L’approche européenne dépasse la simple dimension éthique : elle s’inscrit dans une véritable stratégie. En plaçant la finance durable au cœur de sa compétitivité, l’Union européenne peut diminuer sa dépendance à des chaînes d’approvisionnement mondiales volatiles, encourager l’innovation locale et se positionner à la pointe de la prochaine révolution industrielle. Face au contexte géopolitique actuel, l’Europe n’a d’autre choix que de renforcer progressivement ses investissements durables. 

Contrer la montée du populisme : la stabilité par la durabilité

L’insécurité économique et la fragmentation sociale ont favorisé l’essor des mouvements populistes à travers le monde. Cette dynamique découle, au moins en partie, de notre modèle économique traditionnel axé sur la croissance, qui a accentué les inégalités, dégradé l’environnement et généré une instabilité systémique. Les prévisions de croissance à long terme dans les économies développées n’ont jamais été aussi faibles depuis des décennies. S’entêter à préserver un paradigme obsolète fondé sur la croissance ne fait donc qu’exacerber nos vulnérabilités. 

Bien mené, l’investissement durable s’attaque à certaines des causes profondes du populisme, en promouvant l’inclusion, le travail décent, des rémunérations équitables et la résilience à long terme des communautés. Il propose ainsi un récit alternatif fort, qui s’oppose à la division et aux visions à court terme dont se nourrit le populisme. En soutenant les entreprises qui respectent les limites planétaires et placent la valeur sociale avant la maximisation des profits immédiats, les investisseurs peuvent contribuer à réorienter l’économie vers un avenir non seulement viable, mais aussi plus juste et plus stable, loin du modèle actuel centré sur la croissance. 

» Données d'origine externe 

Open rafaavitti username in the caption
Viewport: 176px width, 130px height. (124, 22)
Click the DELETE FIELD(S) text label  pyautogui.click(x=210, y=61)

Logique à long terme : rendement et résilience 

Aujourd’hui plus que jamais, l’investissement durable s’impose comme la meilleure stratégie pour protéger à la fois les populations et la planète face aux chocs économiques. En privilégiant le développement durable, l’investissement à impact vise un monde où chacun dispose des outils et des ressources nécessaires pour s’épanouir, et où l’économie évolue en harmonie avec la nature, dans le respect des limites planétaires. Au-delà de ses fondements éthiques, cette approche est, selon nous, la plus rationnelle sur le plan économique : elle favorise des rendements financiers durables et à long terme. 

En soutenant des entreprises et des projets qui apportent une contribution positive à la société et à l’environnement, l’investissement durable aide à bâtir un avenir où prospérité économique et respect de la planète vont de pair. Face à l’incertitude croissante qui pèse sur l’économie mondiale, ces investissements ciblés demeurent un levier essentiel pour garantir stabilité, équité et résilience.